-- Start Available records --

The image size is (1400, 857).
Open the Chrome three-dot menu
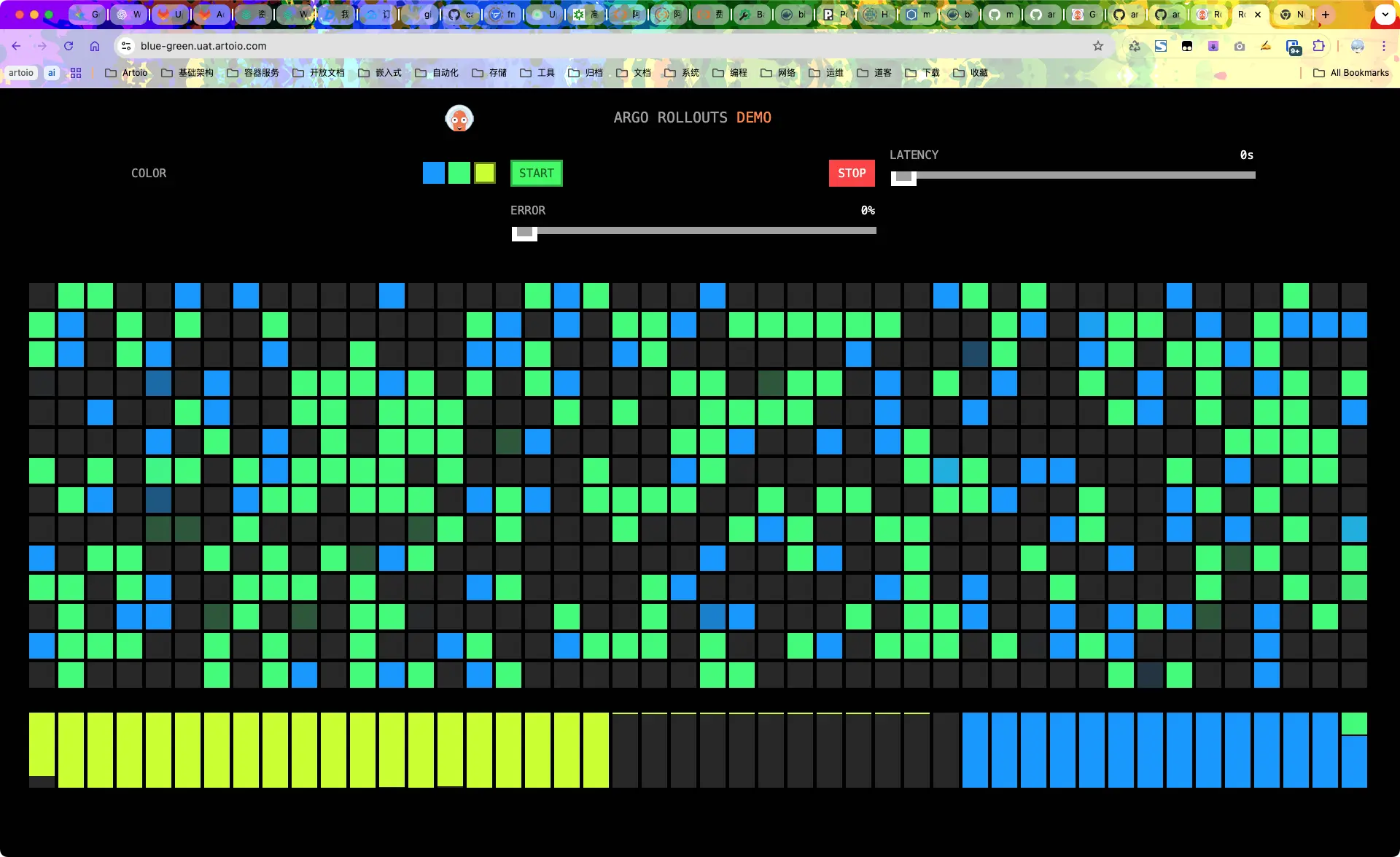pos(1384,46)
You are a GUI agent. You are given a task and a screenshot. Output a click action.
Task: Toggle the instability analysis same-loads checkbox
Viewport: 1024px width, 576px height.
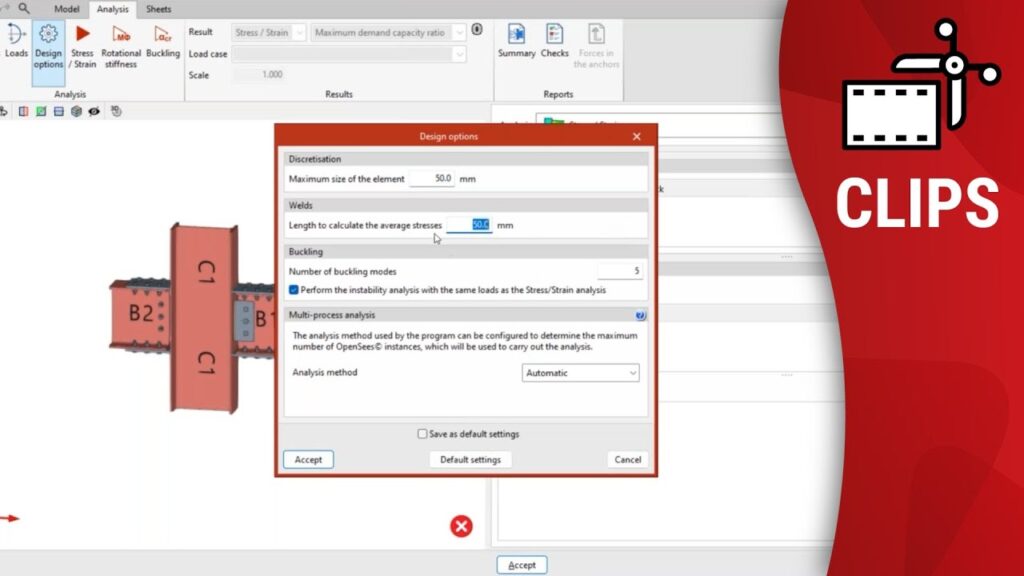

-- End Available records --

Pull out every line of the material above that contains the string "Viewport", matching case exactly.

(Exercise answer)
Viewport: 1024px width, 576px height.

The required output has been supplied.